SOURCE DOCUMENT:
Highlights
- Dropping context between discovery and demo kills momentum.
- Broken SDR-to-AE handoffs erode buyer trust.
- Over-automation or lack of personalization weakens engagement.
- Misaligned sales and marketing leaves AEs undersupported.
Introduction
What happens after a lead becomes “sales qualified” is just as important, if not more, than what happens
before. Too often, companies celebrate SQL as if it were the finish line, when in reality it’s just the
beginning of the most delicate stage of the buyer journey. A single misstep, whether it’s a sloppy handoff, a
generic demo, or a lack of consistent follow-up, can stall momentum and kill even the most promising deals.
In this roundup post, 12 thought leaders share their perspectives on the biggest mistakes companies make once a
lead is sales qualified and what causes deals to die in the pipeline. Their insights highlight common pitfalls
and practical ways to prevent SQLs from slipping away.
Here’s Our Expert Panel
- Tara McGillicuddy
- Abby Roberts
- Stefan Komlos
- André Solomon
- Martin Lerda
- Jason Mashak
- Anuradha Wadhwani
- Vicki Apodaca
- Todd Hagopian
- Joy Gendusa
- Krysta Cathey
- Kevin Payne
#1 Tara McGillicuddy
One of the most common and costly mistakes companies make after a lead becomes qualified… is failing to carry
forward the value uncovered during the discovery call into the demo experience. Too often, discovery is treated
as a checkbox activity rather than a strategic opportunity to understand the customer’s pain, upcoming
initiatives, and success metrics. Then, when it’s time for the demo, the SME or solution consultant walks in
cold— armed with features but not context. This results in a generic one-size-fits-all demo that misses the
mark. If the customer doesn’t see how the solution solves their specific problem, the momentum stalls.

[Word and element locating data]
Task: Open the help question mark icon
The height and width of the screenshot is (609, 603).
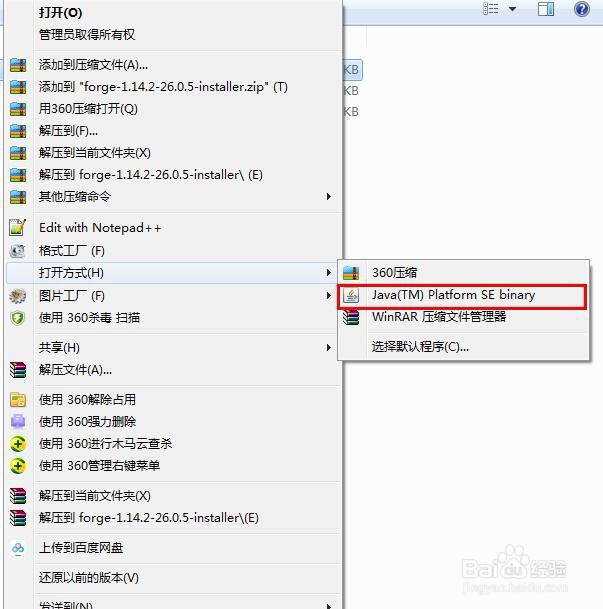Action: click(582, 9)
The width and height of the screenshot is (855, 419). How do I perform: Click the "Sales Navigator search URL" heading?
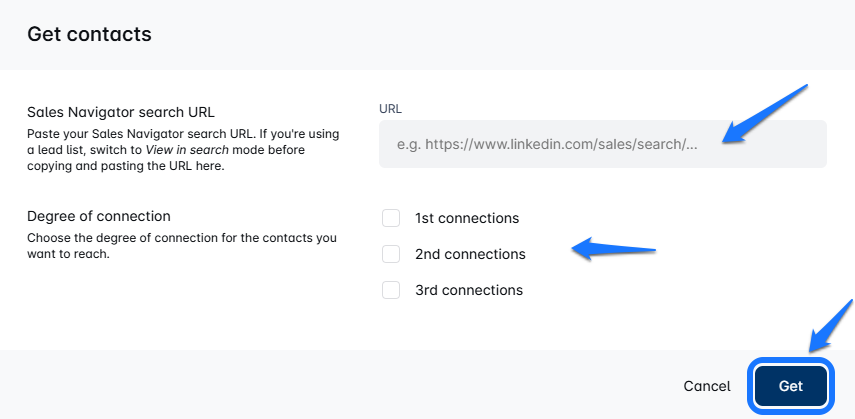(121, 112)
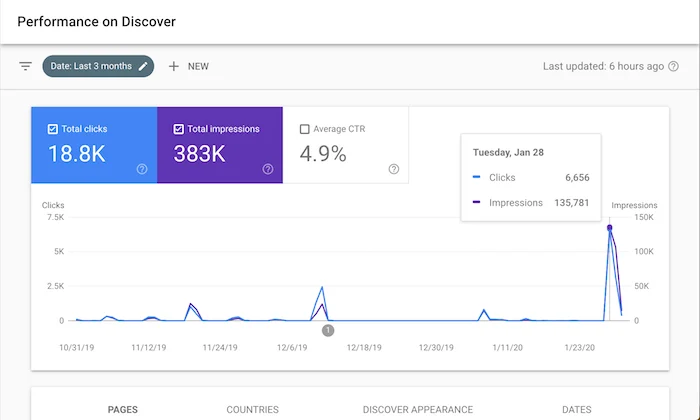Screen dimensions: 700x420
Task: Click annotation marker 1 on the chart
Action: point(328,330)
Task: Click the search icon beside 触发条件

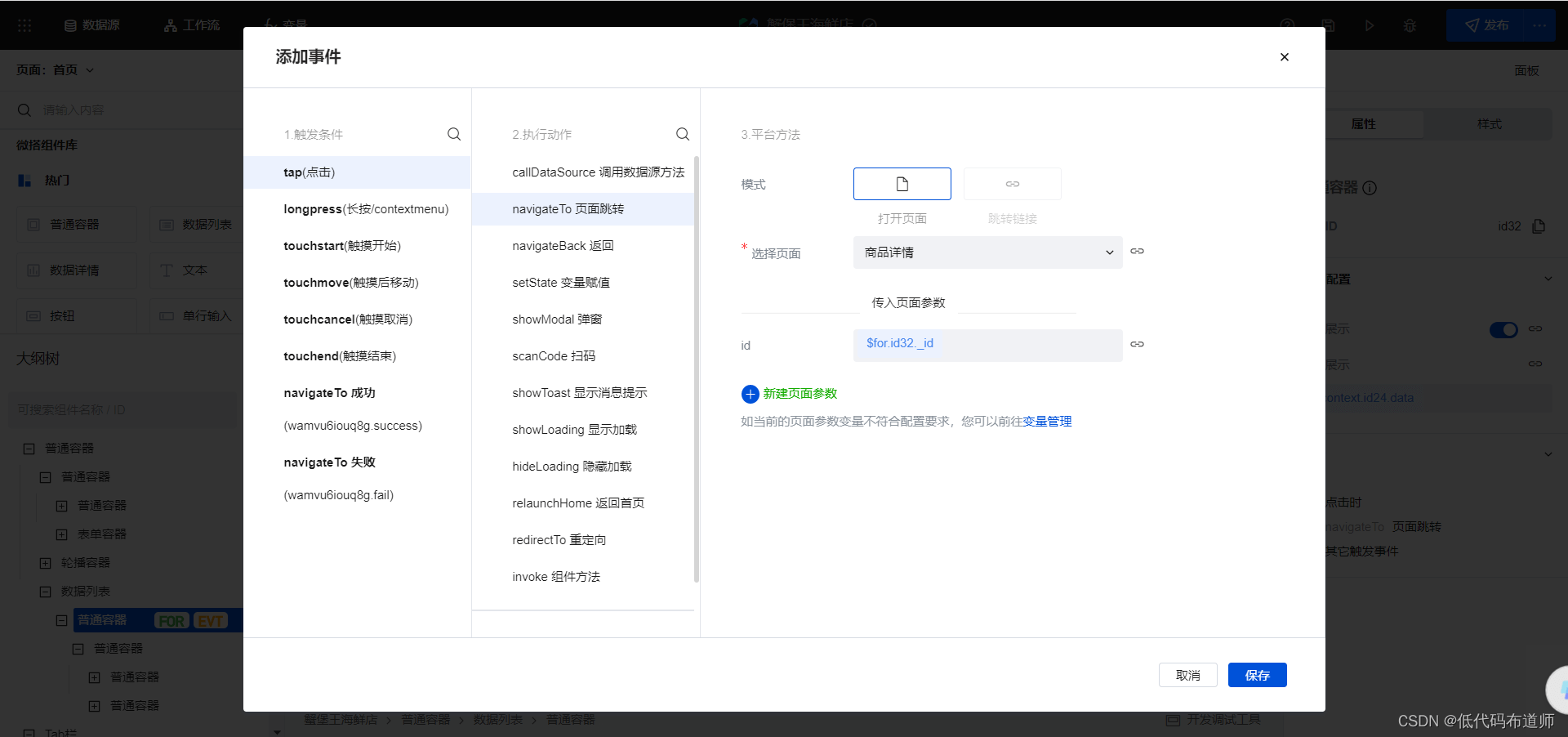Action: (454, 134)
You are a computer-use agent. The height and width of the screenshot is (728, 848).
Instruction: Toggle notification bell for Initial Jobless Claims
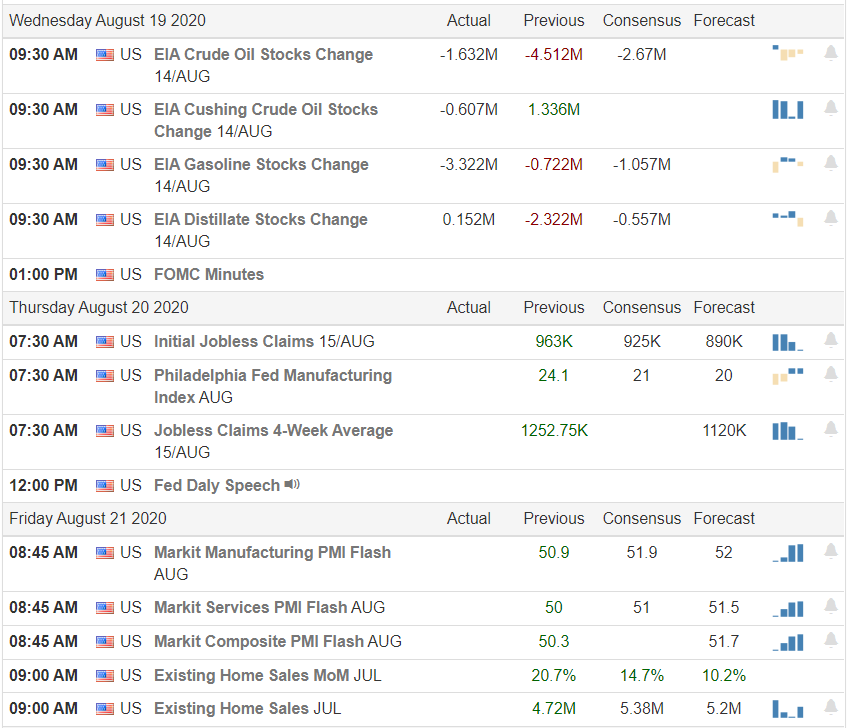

INSTRUCTION: Continue the post on mistakes after a lead becomes sales qualified, starting right after its last sentence.

TASK OUTPUT:
Author Bio
Tara McGillicuddy is a Senior Enablement Instructional Designer at ESO who specializes in sales enablement and
instructional design for customer-facing teams. You can connect with Tara over LinkedIn.
#2 Abby Roberts
The biggest mistake companies make is treating their marketing-to-sales pipelines overly mechanistically,
creating trust and communication breakdowns between marketing and sales teams at handover. Leads aren’t widgets,
and pipelines aren’t conveyor belts on a factory floor moving smoothly from one area to the next. So, for sales
to follow up on promising SQLs, they need to believe that SQLs are worth their time in the first place. The only
way to do that is through regular human interaction and trust-building between teams.
Author Bio
As the former Head of Datasite Insights and Global Editor of Mergermarket, Abby Roberts has over 20 years of
experience in creating data-driven research and storytelling. Her expertise lies in filling commercial funnels,
informing product roadmaps, and opening C-suite doors. Keep up with Abby over LinkedIn.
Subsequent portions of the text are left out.